▸ **Given request**
Copy every one of the following items line for line, leaving each character unchanged.

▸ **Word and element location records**
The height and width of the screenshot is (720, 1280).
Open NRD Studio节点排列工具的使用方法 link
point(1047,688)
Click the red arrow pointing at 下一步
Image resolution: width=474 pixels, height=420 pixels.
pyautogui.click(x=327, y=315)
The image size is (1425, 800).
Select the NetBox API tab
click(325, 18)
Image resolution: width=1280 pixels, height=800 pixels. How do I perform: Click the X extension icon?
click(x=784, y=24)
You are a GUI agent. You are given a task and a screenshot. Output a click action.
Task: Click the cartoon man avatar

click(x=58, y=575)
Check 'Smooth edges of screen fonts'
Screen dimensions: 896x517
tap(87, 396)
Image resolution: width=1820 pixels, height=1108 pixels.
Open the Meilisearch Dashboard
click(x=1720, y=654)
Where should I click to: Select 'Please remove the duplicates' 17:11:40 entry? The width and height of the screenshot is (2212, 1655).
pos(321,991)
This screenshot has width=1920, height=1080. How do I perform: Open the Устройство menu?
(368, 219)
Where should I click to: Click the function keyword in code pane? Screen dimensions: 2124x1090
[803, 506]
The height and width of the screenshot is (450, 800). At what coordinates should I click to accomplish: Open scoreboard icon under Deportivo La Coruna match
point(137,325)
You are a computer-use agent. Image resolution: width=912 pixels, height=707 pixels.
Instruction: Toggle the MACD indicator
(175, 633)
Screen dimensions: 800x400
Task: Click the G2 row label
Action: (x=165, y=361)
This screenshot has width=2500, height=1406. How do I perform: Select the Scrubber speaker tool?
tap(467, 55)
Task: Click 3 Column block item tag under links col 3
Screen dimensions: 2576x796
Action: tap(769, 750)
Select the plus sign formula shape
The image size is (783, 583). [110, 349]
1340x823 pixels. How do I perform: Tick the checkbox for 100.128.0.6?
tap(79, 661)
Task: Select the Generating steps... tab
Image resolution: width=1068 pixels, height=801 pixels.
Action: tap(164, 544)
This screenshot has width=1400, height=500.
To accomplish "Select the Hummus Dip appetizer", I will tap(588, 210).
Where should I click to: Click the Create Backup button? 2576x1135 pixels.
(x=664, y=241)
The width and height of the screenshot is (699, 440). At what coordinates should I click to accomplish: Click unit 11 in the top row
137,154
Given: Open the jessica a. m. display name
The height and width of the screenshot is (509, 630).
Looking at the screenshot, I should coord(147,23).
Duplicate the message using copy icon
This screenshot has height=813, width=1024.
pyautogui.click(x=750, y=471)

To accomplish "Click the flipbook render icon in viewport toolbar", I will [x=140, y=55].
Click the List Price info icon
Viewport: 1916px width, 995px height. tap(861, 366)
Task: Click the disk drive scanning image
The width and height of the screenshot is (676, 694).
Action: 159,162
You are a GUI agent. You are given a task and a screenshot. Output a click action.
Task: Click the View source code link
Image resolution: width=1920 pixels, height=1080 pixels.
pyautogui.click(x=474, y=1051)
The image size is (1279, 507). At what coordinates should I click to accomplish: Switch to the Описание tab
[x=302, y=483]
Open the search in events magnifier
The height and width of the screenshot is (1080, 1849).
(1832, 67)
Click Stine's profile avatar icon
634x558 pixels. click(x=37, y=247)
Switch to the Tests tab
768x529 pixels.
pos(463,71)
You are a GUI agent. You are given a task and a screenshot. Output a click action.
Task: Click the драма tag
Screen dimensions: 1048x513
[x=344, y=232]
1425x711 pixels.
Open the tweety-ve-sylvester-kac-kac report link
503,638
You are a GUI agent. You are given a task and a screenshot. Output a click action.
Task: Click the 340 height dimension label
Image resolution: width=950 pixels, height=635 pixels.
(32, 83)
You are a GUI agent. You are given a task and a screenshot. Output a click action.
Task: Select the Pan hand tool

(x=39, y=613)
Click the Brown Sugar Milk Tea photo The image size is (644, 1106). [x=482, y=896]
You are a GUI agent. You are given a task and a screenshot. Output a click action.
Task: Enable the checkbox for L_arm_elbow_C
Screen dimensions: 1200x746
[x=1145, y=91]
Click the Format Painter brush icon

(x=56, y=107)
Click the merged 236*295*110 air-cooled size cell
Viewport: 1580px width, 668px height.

▸ **Right answer**
The height and width of the screenshot is (720, 1280).
Open NRD Studio节点排列工具的使用方法 link
point(1047,688)
Click the red arrow pointing at 下一步
Image resolution: width=474 pixels, height=420 pixels.
pyautogui.click(x=327, y=315)
The image size is (1425, 800).
Select the NetBox API tab
click(325, 18)
Image resolution: width=1280 pixels, height=800 pixels. How do I perform: Click the X extension icon?
click(x=784, y=24)
You are a GUI agent. You are given a task and a screenshot. Output a click action.
Task: Click the cartoon man avatar

click(x=58, y=575)
Check 'Smooth edges of screen fonts'
Screen dimensions: 896x517
tap(87, 396)
Image resolution: width=1820 pixels, height=1108 pixels.
Open the Meilisearch Dashboard
click(x=1720, y=654)
Where should I click to: Select 'Please remove the duplicates' 17:11:40 entry? The width and height of the screenshot is (2212, 1655).
pos(321,991)
This screenshot has width=1920, height=1080. How do I perform: Open the Устройство menu?
(368, 219)
Where should I click to: Click the function keyword in code pane? Screen dimensions: 2124x1090
[803, 506]
The height and width of the screenshot is (450, 800). At what coordinates should I click to accomplish: Open scoreboard icon under Deportivo La Coruna match
point(137,325)
You are a computer-use agent. Image resolution: width=912 pixels, height=707 pixels.
Instruction: Toggle the MACD indicator
(175, 633)
Screen dimensions: 800x400
Task: Click the G2 row label
Action: (x=165, y=361)
This screenshot has width=2500, height=1406. How do I perform: Select the Scrubber speaker tool?
tap(467, 55)
Task: Click 3 Column block item tag under links col 3
Screen dimensions: 2576x796
Action: tap(769, 750)
Select the plus sign formula shape
The image size is (783, 583). [110, 349]
1340x823 pixels. How do I perform: Tick the checkbox for 100.128.0.6?
tap(79, 661)
Task: Select the Generating steps... tab
Image resolution: width=1068 pixels, height=801 pixels.
Action: tap(164, 544)
This screenshot has width=1400, height=500.
To accomplish "Select the Hummus Dip appetizer", I will tap(588, 210).
Where should I click to: Click the Create Backup button? 2576x1135 pixels.
(x=664, y=241)
The width and height of the screenshot is (699, 440). At what coordinates should I click to accomplish: Click unit 11 in the top row
137,154
Given: Open the jessica a. m. display name
The height and width of the screenshot is (509, 630).
Looking at the screenshot, I should coord(147,23).
Duplicate the message using copy icon
This screenshot has height=813, width=1024.
pyautogui.click(x=750, y=471)

To accomplish "Click the flipbook render icon in viewport toolbar", I will [x=140, y=55].
Click the List Price info icon
Viewport: 1916px width, 995px height. tap(861, 366)
Task: Click the disk drive scanning image
The width and height of the screenshot is (676, 694).
Action: 159,162
You are a GUI agent. You are given a task and a screenshot. Output a click action.
Task: Click the View source code link
Image resolution: width=1920 pixels, height=1080 pixels.
pyautogui.click(x=474, y=1051)
The image size is (1279, 507). At what coordinates should I click to accomplish: Switch to the Описание tab
[x=302, y=483]
Open the search in events magnifier
The height and width of the screenshot is (1080, 1849).
(1832, 67)
Click Stine's profile avatar icon
634x558 pixels. click(x=37, y=247)
Switch to the Tests tab
768x529 pixels.
pos(463,71)
You are a GUI agent. You are given a task and a screenshot. Output a click action.
Task: Click the драма tag
Screen dimensions: 1048x513
[x=344, y=232]
1425x711 pixels.
Open the tweety-ve-sylvester-kac-kac report link
503,638
You are a GUI agent. You are given a task and a screenshot. Output a click action.
Task: Click the 340 height dimension label
Image resolution: width=950 pixels, height=635 pixels.
(32, 83)
You are a GUI agent. You are given a task and a screenshot. Output a click action.
Task: Select the Pan hand tool

(x=39, y=613)
Click the Brown Sugar Milk Tea photo The image size is (644, 1106). [x=482, y=896]
You are a GUI agent. You are given a task and a screenshot. Output a click action.
Task: Enable the checkbox for L_arm_elbow_C
Screen dimensions: 1200x746
[x=1145, y=91]
Click the Format Painter brush icon

(x=56, y=107)
Click the merged 236*295*110 air-cooled size cell
Viewport: 1580px width, 668px height.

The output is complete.